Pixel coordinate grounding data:

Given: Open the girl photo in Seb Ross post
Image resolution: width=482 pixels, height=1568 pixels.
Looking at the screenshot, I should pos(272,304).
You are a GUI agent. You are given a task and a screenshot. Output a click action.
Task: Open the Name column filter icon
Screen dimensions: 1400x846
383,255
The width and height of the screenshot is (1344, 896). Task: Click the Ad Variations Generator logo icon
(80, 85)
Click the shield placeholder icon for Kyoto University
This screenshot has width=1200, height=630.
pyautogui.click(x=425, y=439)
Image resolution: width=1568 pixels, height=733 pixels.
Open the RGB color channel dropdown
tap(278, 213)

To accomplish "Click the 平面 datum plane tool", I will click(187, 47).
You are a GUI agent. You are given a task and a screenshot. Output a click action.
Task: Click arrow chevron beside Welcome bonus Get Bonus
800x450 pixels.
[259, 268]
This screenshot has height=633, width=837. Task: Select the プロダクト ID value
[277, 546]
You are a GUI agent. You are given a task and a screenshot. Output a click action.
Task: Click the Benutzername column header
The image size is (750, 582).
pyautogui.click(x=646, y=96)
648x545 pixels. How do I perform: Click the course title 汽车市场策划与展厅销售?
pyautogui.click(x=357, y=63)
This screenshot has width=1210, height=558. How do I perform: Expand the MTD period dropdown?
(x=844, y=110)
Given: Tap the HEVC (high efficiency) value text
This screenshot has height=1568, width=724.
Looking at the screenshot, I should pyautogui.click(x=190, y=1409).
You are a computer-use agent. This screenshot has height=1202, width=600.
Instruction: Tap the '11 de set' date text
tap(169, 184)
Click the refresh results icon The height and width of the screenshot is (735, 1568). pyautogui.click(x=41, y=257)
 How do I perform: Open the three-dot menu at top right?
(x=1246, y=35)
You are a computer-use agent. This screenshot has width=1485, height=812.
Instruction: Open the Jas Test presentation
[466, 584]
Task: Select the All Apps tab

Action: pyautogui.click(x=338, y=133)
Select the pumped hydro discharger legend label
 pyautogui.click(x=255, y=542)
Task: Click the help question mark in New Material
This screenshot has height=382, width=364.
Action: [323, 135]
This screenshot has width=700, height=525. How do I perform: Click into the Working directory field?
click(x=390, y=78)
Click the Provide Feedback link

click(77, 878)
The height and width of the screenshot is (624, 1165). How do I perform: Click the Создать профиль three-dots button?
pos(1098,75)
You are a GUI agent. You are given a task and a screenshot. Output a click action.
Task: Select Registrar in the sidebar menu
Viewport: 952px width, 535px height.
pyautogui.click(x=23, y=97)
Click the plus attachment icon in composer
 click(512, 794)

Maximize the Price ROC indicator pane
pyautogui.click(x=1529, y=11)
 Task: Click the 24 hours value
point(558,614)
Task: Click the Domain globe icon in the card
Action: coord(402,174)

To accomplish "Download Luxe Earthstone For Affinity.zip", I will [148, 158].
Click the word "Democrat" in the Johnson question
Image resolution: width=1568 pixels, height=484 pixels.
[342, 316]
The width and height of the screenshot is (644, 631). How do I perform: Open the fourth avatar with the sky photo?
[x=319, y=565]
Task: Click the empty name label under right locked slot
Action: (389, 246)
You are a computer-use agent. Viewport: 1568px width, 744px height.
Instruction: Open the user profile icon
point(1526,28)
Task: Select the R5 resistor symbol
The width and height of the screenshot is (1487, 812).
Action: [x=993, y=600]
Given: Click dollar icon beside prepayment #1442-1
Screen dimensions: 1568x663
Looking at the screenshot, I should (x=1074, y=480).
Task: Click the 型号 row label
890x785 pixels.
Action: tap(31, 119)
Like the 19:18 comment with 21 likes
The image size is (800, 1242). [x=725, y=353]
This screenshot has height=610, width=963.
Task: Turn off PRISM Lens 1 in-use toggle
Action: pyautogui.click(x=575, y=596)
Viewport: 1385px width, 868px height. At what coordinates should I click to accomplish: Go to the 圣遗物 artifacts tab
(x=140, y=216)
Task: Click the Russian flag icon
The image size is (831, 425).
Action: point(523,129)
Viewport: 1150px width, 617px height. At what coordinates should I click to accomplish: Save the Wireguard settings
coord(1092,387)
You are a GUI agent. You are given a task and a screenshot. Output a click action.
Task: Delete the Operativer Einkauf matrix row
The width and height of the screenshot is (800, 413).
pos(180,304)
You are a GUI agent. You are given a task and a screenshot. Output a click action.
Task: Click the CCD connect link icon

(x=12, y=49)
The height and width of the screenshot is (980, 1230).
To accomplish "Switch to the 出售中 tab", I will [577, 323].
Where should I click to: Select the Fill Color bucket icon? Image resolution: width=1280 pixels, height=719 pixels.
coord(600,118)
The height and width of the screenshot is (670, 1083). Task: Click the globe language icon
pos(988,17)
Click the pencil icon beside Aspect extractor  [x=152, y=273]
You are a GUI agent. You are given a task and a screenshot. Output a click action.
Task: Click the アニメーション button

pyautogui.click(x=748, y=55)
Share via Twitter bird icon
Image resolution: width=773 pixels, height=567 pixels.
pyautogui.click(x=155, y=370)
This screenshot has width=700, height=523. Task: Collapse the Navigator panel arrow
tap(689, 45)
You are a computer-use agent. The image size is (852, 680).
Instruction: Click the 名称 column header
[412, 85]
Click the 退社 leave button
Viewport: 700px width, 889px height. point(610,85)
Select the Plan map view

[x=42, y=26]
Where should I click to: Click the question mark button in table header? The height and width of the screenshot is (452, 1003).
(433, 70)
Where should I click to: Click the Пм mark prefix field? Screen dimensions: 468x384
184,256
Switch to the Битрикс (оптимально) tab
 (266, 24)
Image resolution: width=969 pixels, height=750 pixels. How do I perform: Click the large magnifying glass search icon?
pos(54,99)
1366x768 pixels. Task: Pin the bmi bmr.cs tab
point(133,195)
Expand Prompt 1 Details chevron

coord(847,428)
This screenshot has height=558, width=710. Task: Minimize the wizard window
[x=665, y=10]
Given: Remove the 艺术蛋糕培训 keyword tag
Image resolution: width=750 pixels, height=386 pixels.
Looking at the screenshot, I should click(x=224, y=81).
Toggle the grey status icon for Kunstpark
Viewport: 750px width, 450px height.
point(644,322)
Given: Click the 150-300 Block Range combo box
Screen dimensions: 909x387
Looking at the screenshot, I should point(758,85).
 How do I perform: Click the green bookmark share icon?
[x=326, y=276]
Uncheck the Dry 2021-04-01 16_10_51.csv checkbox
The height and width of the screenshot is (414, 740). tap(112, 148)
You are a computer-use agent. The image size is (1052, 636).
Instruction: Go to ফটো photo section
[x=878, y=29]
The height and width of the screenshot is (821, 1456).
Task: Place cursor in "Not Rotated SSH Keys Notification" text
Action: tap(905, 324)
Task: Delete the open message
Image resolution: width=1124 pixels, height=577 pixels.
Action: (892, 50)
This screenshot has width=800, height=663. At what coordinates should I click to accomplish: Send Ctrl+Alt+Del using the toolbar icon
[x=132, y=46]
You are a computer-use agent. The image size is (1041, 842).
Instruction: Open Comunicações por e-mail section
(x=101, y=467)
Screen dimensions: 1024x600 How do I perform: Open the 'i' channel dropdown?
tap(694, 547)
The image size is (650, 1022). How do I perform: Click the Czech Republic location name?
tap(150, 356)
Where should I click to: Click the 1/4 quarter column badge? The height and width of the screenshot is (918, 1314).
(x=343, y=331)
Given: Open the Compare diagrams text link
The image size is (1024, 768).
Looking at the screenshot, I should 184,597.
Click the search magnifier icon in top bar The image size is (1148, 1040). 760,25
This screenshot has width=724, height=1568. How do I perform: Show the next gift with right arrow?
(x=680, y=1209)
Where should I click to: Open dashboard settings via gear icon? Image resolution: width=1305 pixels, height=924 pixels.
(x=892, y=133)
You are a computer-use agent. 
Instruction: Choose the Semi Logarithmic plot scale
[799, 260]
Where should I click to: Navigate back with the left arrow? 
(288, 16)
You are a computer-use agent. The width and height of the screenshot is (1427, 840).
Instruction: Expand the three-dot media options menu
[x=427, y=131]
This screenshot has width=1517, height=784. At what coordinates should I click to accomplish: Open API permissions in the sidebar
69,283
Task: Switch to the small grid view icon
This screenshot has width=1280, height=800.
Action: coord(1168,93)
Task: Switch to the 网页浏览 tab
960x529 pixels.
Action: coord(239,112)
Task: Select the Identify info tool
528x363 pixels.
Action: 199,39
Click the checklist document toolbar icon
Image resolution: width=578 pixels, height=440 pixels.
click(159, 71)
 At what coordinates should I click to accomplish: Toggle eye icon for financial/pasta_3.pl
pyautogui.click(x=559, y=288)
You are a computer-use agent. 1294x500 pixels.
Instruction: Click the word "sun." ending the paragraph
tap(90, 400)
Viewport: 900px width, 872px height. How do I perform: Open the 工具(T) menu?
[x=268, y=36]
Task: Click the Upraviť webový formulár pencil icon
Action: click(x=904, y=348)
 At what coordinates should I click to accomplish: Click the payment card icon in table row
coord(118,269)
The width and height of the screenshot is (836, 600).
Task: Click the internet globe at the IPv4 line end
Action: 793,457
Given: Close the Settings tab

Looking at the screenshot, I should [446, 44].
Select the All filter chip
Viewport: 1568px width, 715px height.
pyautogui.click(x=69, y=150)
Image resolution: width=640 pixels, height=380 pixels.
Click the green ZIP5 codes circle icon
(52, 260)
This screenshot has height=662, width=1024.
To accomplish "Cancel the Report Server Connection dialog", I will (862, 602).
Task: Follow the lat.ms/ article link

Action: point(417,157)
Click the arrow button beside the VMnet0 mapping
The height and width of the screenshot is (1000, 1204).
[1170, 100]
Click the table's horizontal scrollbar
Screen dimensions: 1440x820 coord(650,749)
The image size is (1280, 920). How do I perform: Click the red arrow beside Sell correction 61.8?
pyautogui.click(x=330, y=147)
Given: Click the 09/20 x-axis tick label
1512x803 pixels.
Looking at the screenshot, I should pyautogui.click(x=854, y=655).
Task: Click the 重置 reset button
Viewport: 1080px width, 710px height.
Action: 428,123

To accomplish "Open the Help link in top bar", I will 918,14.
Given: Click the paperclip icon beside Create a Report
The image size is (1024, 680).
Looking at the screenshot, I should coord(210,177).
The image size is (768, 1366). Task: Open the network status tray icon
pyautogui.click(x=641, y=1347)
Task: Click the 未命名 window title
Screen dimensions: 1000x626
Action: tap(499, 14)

▸ PROMPT
A complete answer lists each line of the data that holds the word "Report".

▸ OUTPUT BELOW
To accomplish "Cancel the Report Server Connection dialog", I will (862, 602).
Given: Click the paperclip icon beside Create a Report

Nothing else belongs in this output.